* **Exercise goal**: Reproduce the full listing without a single change.

* **Available data**:
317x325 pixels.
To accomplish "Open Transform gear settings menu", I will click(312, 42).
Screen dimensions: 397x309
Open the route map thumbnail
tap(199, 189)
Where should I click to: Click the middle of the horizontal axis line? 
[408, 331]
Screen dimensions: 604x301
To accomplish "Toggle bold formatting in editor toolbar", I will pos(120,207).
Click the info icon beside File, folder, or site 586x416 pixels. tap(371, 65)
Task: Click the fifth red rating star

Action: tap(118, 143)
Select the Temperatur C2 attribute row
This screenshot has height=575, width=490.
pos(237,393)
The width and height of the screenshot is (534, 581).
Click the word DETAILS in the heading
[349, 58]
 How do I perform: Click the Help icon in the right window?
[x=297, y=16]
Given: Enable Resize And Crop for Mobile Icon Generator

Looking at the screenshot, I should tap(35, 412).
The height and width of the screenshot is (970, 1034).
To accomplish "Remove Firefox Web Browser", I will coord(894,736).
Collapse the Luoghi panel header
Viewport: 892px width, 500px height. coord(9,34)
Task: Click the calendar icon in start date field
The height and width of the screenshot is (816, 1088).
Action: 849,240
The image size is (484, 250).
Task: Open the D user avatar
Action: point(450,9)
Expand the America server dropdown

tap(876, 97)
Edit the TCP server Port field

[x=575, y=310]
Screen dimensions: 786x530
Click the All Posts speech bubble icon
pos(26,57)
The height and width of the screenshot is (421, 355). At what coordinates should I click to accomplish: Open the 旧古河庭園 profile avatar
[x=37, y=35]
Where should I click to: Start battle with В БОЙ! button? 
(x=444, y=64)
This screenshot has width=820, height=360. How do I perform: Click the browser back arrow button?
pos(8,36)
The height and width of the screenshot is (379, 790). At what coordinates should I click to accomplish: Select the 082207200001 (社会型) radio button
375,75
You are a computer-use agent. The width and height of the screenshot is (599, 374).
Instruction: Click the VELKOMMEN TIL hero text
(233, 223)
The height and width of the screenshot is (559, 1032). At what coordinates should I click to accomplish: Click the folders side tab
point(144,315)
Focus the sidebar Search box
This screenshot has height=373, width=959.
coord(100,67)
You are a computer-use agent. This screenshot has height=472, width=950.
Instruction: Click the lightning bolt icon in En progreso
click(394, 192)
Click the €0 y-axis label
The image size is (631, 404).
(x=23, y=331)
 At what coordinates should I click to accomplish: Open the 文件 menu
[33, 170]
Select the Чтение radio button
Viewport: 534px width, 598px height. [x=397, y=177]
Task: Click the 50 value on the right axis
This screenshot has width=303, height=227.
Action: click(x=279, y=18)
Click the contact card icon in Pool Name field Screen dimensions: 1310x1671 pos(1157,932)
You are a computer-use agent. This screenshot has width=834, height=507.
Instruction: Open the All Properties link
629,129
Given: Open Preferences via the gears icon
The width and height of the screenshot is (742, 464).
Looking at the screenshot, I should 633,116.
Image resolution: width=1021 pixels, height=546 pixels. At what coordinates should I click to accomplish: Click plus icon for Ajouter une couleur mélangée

* **Task result**:
317x325 pixels.
To accomplish "Open Transform gear settings menu", I will click(312, 42).
Screen dimensions: 397x309
Open the route map thumbnail
tap(199, 189)
Where should I click to: Click the middle of the horizontal axis line? 
[408, 331]
Screen dimensions: 604x301
To accomplish "Toggle bold formatting in editor toolbar", I will pos(120,207).
Click the info icon beside File, folder, or site 586x416 pixels. tap(371, 65)
Task: Click the fifth red rating star

Action: tap(118, 143)
Select the Temperatur C2 attribute row
This screenshot has height=575, width=490.
pos(237,393)
The width and height of the screenshot is (534, 581).
Click the word DETAILS in the heading
[349, 58]
 How do I perform: Click the Help icon in the right window?
[x=297, y=16]
Given: Enable Resize And Crop for Mobile Icon Generator

Looking at the screenshot, I should tap(35, 412).
The height and width of the screenshot is (970, 1034).
To accomplish "Remove Firefox Web Browser", I will coord(894,736).
Collapse the Luoghi panel header
Viewport: 892px width, 500px height. coord(9,34)
Task: Click the calendar icon in start date field
The height and width of the screenshot is (816, 1088).
Action: 849,240
The image size is (484, 250).
Task: Open the D user avatar
Action: point(450,9)
Expand the America server dropdown

tap(876, 97)
Edit the TCP server Port field

[x=575, y=310]
Screen dimensions: 786x530
Click the All Posts speech bubble icon
pos(26,57)
The height and width of the screenshot is (421, 355). At what coordinates should I click to accomplish: Open the 旧古河庭園 profile avatar
[x=37, y=35]
Where should I click to: Start battle with В БОЙ! button? 
(x=444, y=64)
This screenshot has width=820, height=360. How do I perform: Click the browser back arrow button?
pos(8,36)
The height and width of the screenshot is (379, 790). At what coordinates should I click to accomplish: Select the 082207200001 (社会型) radio button
375,75
You are a computer-use agent. The width and height of the screenshot is (599, 374).
Instruction: Click the VELKOMMEN TIL hero text
(233, 223)
The height and width of the screenshot is (559, 1032). At what coordinates should I click to accomplish: Click the folders side tab
point(144,315)
Focus the sidebar Search box
This screenshot has height=373, width=959.
coord(100,67)
You are a computer-use agent. This screenshot has height=472, width=950.
Instruction: Click the lightning bolt icon in En progreso
click(394, 192)
Click the €0 y-axis label
The image size is (631, 404).
(x=23, y=331)
 At what coordinates should I click to accomplish: Open the 文件 menu
[33, 170]
Select the Чтение radio button
Viewport: 534px width, 598px height. [x=397, y=177]
Task: Click the 50 value on the right axis
This screenshot has width=303, height=227.
Action: click(x=279, y=18)
Click the contact card icon in Pool Name field Screen dimensions: 1310x1671 pos(1157,932)
You are a computer-use agent. This screenshot has width=834, height=507.
Instruction: Open the All Properties link
629,129
Given: Open Preferences via the gears icon
The width and height of the screenshot is (742, 464).
Looking at the screenshot, I should 633,116.
Image resolution: width=1021 pixels, height=546 pixels. At what coordinates should I click to accomplish: Click plus icon for Ajouter une couleur mélangée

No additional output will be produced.